The rainy weather cleared Sunday – perfect timing for a bike ride south along Highway 1. I was a little anxious about riding here, mostly because tourists are terrible drivers and there aren’t really shoulders along the road. But it turned out to be one of my favorite rides ever. I felt safe – drivers were courteous (likely because you have to drive slow anyway) – and the scenery… just wow. The Coast Ride has long been on my bucket list, but it just got moved to the top.
The Big Sur area is surrounded by spectacular state parks. We watched a cloudy sunset at Pfeiffer Beach (along with a bunch of other folks, including several photo sessions and #influencersinthewild). If you’re here the right time of year, you can watch the sunset directly in the keyhole(!). I’ll forever remember this beach for two reasons: because it’s beautiful, and because it’s the place I likely lost my favorite Maui Jim sunnies (they fell out of my jacket pocket, and it’s the last place I remember having them) 😩
We also spent a sunny afternoon at Andrew Molera State Park. To get there, you cross a knee-deep stream and then walk about a mile. The beach itself is lovely and quiet – there’s even purple sand!
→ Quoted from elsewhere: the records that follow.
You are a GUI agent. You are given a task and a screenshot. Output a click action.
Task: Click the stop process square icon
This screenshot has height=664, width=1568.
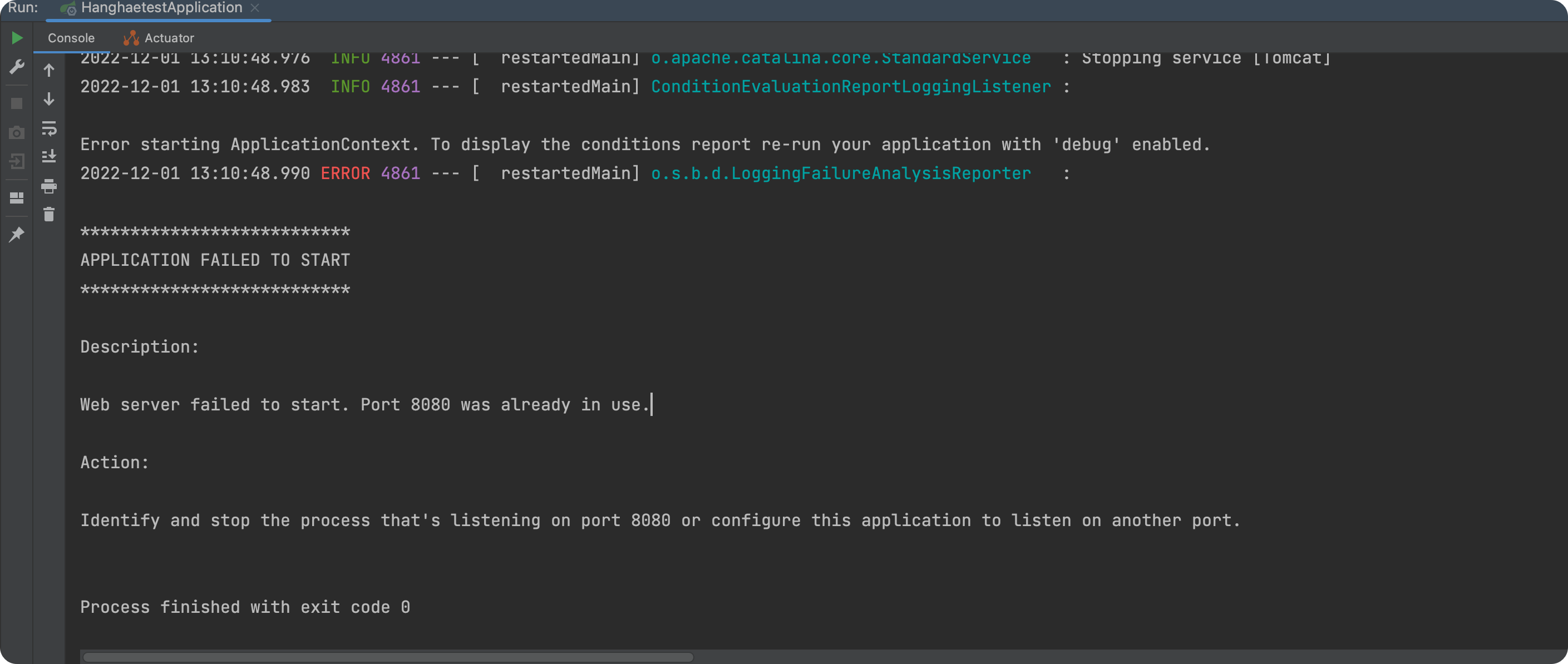[17, 103]
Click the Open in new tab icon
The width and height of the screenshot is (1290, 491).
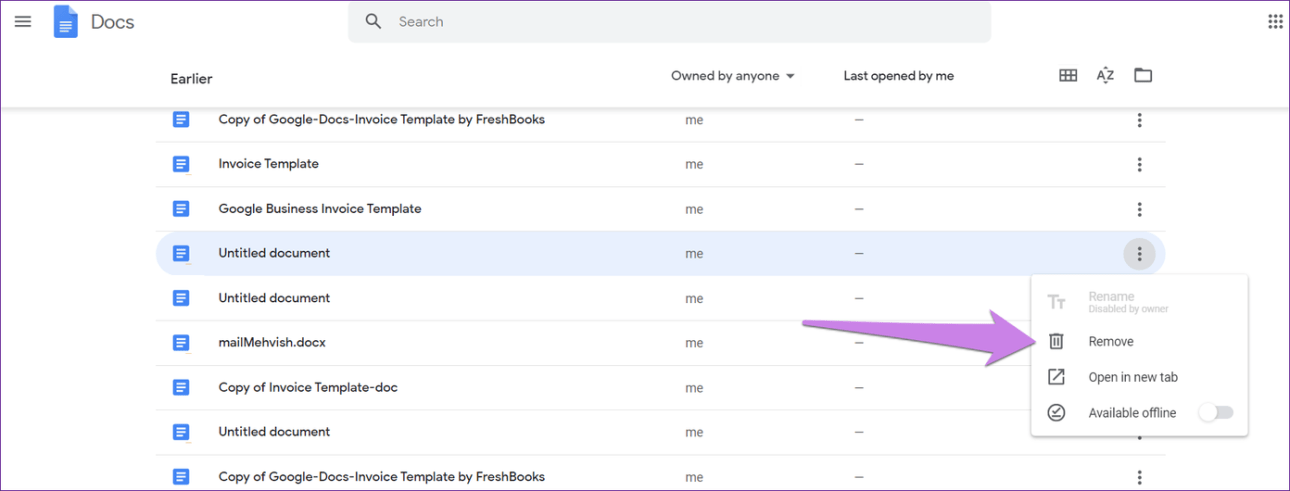(x=1056, y=378)
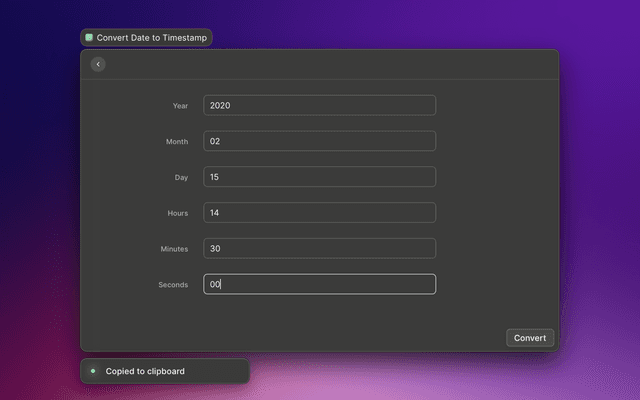This screenshot has width=640, height=400.
Task: Click the 'Seconds' field label
Action: [173, 285]
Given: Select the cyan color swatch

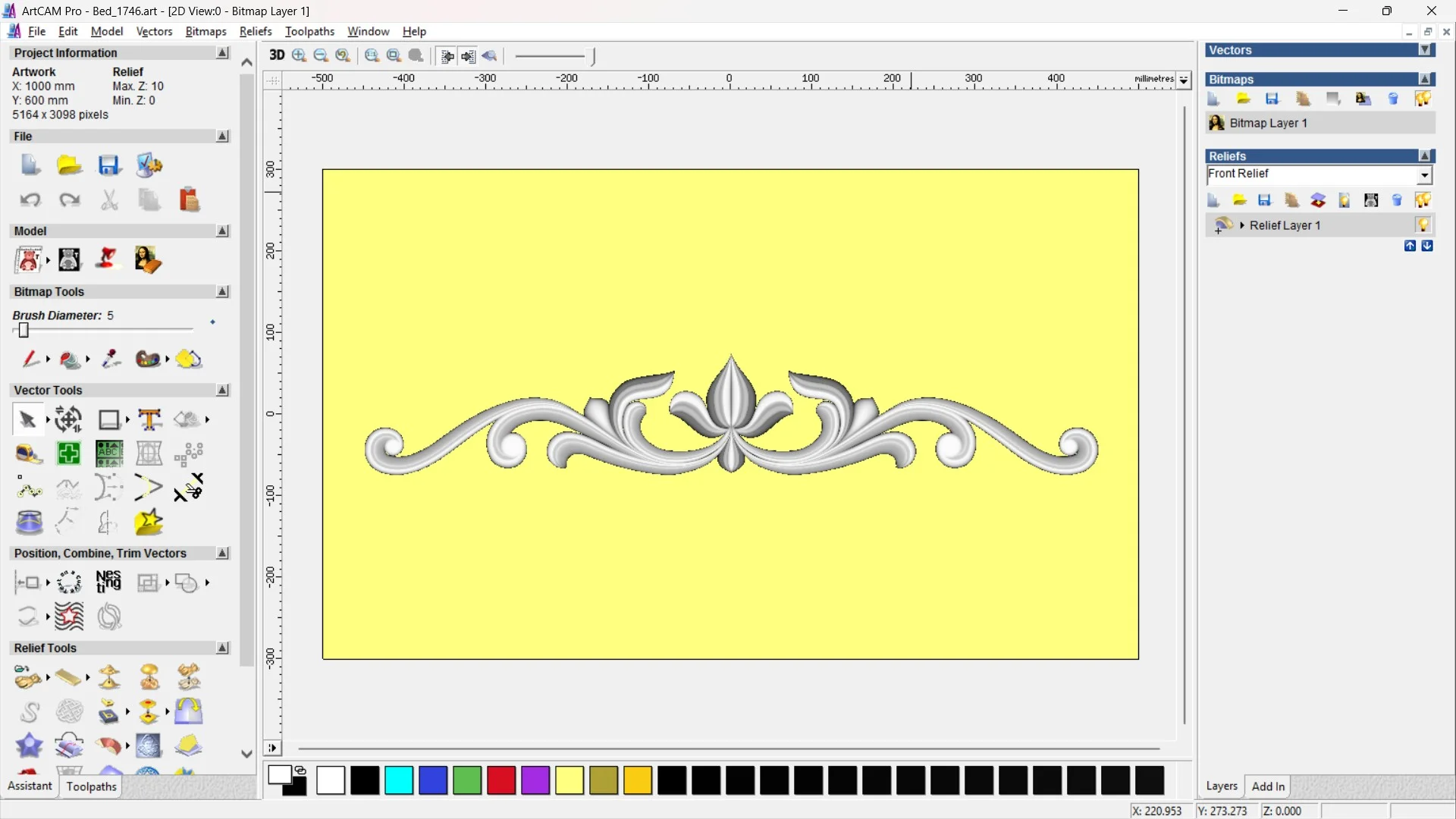Looking at the screenshot, I should 399,780.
Finally in Big Sur, we checked out Julia Pfeiffer Burns State Park and McWay Falls. Other than looking at the falls, there wasn’t much to do here because the overlook was closed, and there’s no hiking down to the actual falls or the beach. But still stunning.
And on our last day – a half-day since our flight home was at 4p – we drove back to San Francisco where we said a quick hello to friends Hailey and Mark and then drove across the Golden Gate Bridge for an hour or so at Marin Headlands. Pure magic, and I can’t wait to get back to explore this area more (and go to Muir Woods!).
where we stayed
We spent our first night catching up with our friends Sam and Emma and their two little girls in Los Gatos. Once in Big Sur, we stayed at Glen Oaks. We loved this place – it’s secluded and cozy – and highly recommend staying here when you visit Big Sur. By the time we booked our stay, rooms were only available in the Adobe Motor Lodge. And while we loved our room – complimentary wine, board games (I smoked Nick in Scrabble twice!), heated floors, a fireplace – we’re excited to stay in a Little Sur Cabin next time. Glen Oaks bonus: delicious homemade donuts and coffee every morning at the roadhouse. We enjoyed ours one morning as we walked through and forest bathed in their peaceful redwood groves – and saw Big Sur’s second-largest redwood! – and sat creekside for some lovely morning quiet.
where we ate
It’s not a trip to Big Sur without breakfast and dinner at Big Sur Bakery. You can’t go wrong with anything on the menu, but definitely get pizza – it’s delicious. And then the next day, get an oat milk latte and almond croissants for breakfast. Be sure to make reservations for dinner, too.
It’s also not a trip to Big Sur without a sunset dinner at Nepenthe. Sit on the patio overlooking the Pacific and order the Famous Ambrosiaburger.
We also brunched at Glen Oaks’ restaurant, Big Sur Roadhouse. Fresh, delicious food for brunch or coffee before the day’s adventures.
Coffee is also a must in Northern Califonia. We got oat milk lattes at Tartine Manufactory in San Francisco – along with lunch, a loaf of bread, and treats, obvs – as well as at Captain + Stoker in Monterey (twice!). I wish we’d had more time in San Francisco to check out Sightglass… next trip for sure.